A common perception was that Johnson’s system wouldn’t work at a big-time program. That’s why Notre Dame and Nebraska have dumped successful coaches in the past decade in favor of someone who favors a modern offense.

People that think that way don’t know Johnson, or weren’t paying attention in the late 1980s and early ‘90s. When Johnson was at Hawaii, his team threw the ball — a lot.

“I might end up someplace where we throw the ball a lot again,” Johnson said. “But it won’t be because some athletic director or some guy says, ‘Hey, I’m going to hire you but I want you to throw the ball 70 percent of the time.’ I won’t operate like that.”

Johnson has good reason to laugh off critics who say his offense couldn’t be successful at a BCS school.

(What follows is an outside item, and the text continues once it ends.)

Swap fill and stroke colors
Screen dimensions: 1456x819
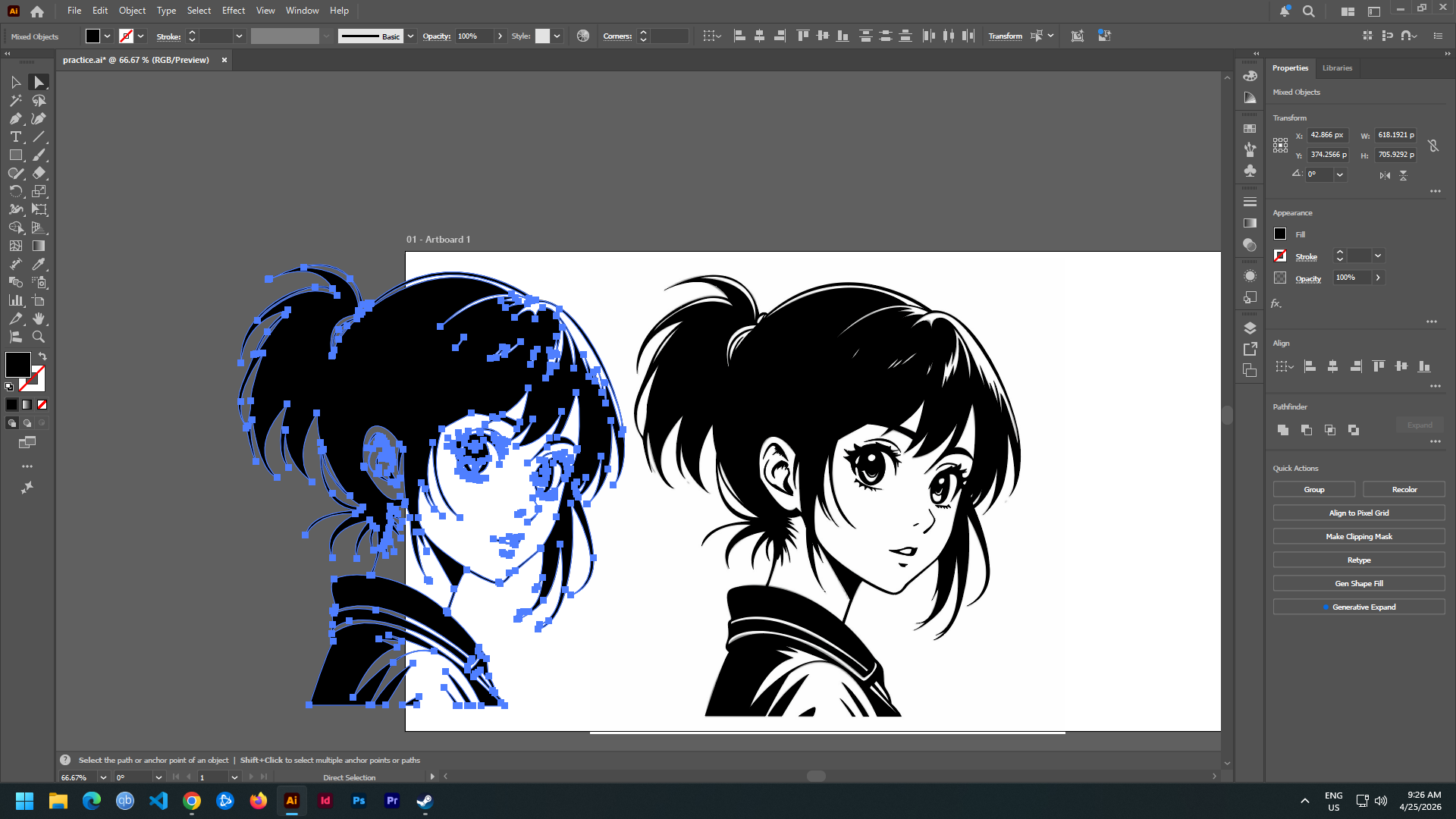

That spread offense he ran at Hawaii? It looked pretty similar to the one used by one of the country’s hottest young coaches.

Urban Meyer led Utah to a perfect record and a BCS bowl win and his quarterback, Alex Smith, was the No. 1 pick in the NFL Draft with a shotgun-based, spread-option offense. Now Meyer is in charge of a big-time program, Florida.

“It’s been my experience in coaching through the years that people wouldn’t care if you pulled your pants down and painted your head red,” Johnson said. “If you won it would be all right.”

Johnson isn’t just an option expert. He’s also a winning expert.